After three days of blistering heat, accompanied by stifling humidity, the weather has resumed its normal late July feel. In fact, it might even be described as cool this evening.
Not that you would have felt the heat in my home. The AC has been blasting here. Even the dogs huddled on their pillows, curled tightly to ward off the chill.
I love it. I choose to snuggle under the covers on a hot summer night, rejoicing as the AC gets cranked up another notch, rather than let it get even a little bit muggy in here.
It hasn't always been this way.
Once I lived in the back half of an old house on Main Street. My half of the house (two-story) was the original house, built by a Hessian soldier who abandoned the Germans to join the Continental army.
This 1700-house had a scary dirt basement accessed by a hatch-like door on the floor of the porch. The two closets so small the hangers went in sideways. And there was no such thing as air conditioning. In fact, cross ventilation was available only in my bedroom upstairs.
With fans in windows on either side of my bed, I would carry a bowl of ice water and a wash cloth upstairs (no bathroom upstairs) and try to cool off enough to fall asleep. Sometimes it worked. Sometimes it didn't.
I imagine most young people do not know what it is like to have a home with no air conditioning. Or a car with no air conditioning. They've lived all their lives in a climate-controlled atmosphere.
Does that lack of experience make them shallow?
If you have never had to open that little triangular window and aim it at your face to keep from melting while you drive, can you truly appreciate the deliciousness of cool air cocooning you even from the Greenhouse Effect in your modern auto?

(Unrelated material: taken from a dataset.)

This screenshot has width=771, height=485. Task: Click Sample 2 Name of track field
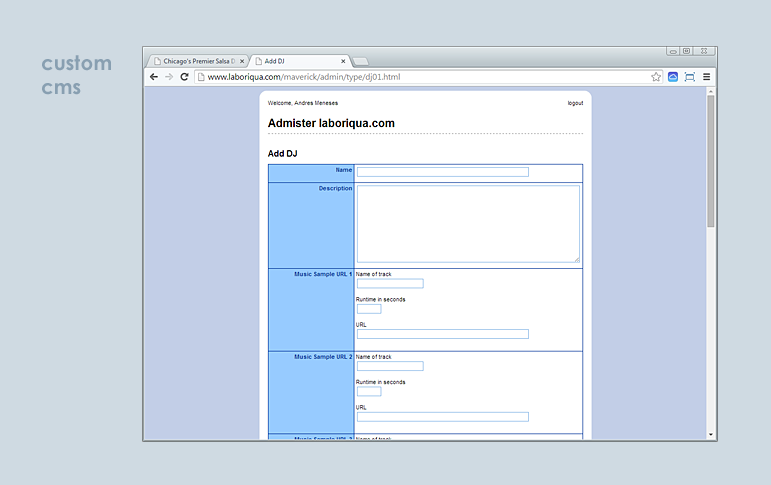(390, 366)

The last man I dated before I married the last man I will ever date was not a good boyfriend. He was not evil, but he was broken beyond repair. I gave it my best shot for a year and a half. I endured some things I had never been exposed to in my sheltered life - including having friends abandon me because they disliked him so intensely.
It was one of the worst times of my life - made even more horrible by a cancer diagnosis and five weeks of daily radiation treatments.

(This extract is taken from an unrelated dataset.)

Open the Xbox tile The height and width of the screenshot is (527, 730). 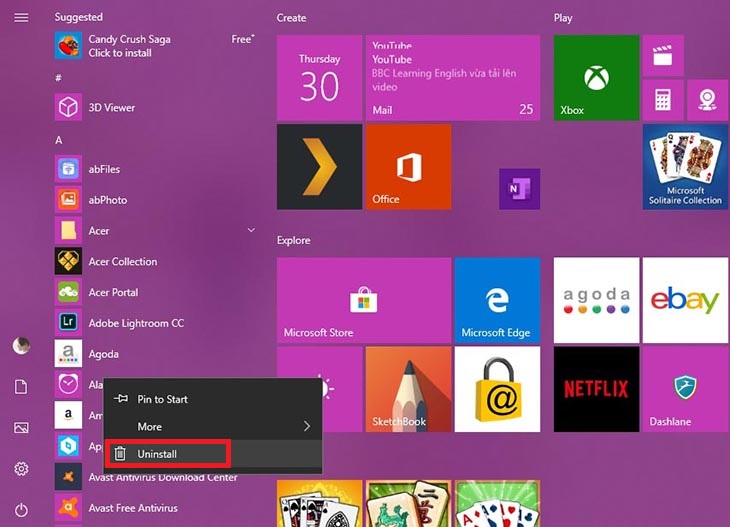coord(595,78)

I write about this because I know in my heart that if I had not endured those horrible 15 months, I would be incapable of appreciating the life I now live as keenly as I do. Because I wandered through the marshes, I can clearly see the beauty of the mountaintop.
My life's not perfect by any means. But on those less perfect days, when my husband and I have quarreled over something inane, I have the ability to reflect on those unhappy days and compare the way I felt then with the way I am feeling now.
Oddly, it turns out, suffering has defined me. Like the black Crayon outline that corrals the colors in a child's picture, suffering makes everything a little sharper. Without it, the colors dull.
At the time of suffering, whether it is through a miserably hot night or lying on gurney while a large machine radiates body parts marked with permanent ink, there is no beauty. No apparent lesson.
But it is a joyous revelation when you understand that some good can come from those bad times. That you have experienced growth in spite of the struggles and setbacks.
I will never take for granted a climate-controlled atmosphere.

1 comment:

Anonymous said...

beautifully written...you are a true wordsmith!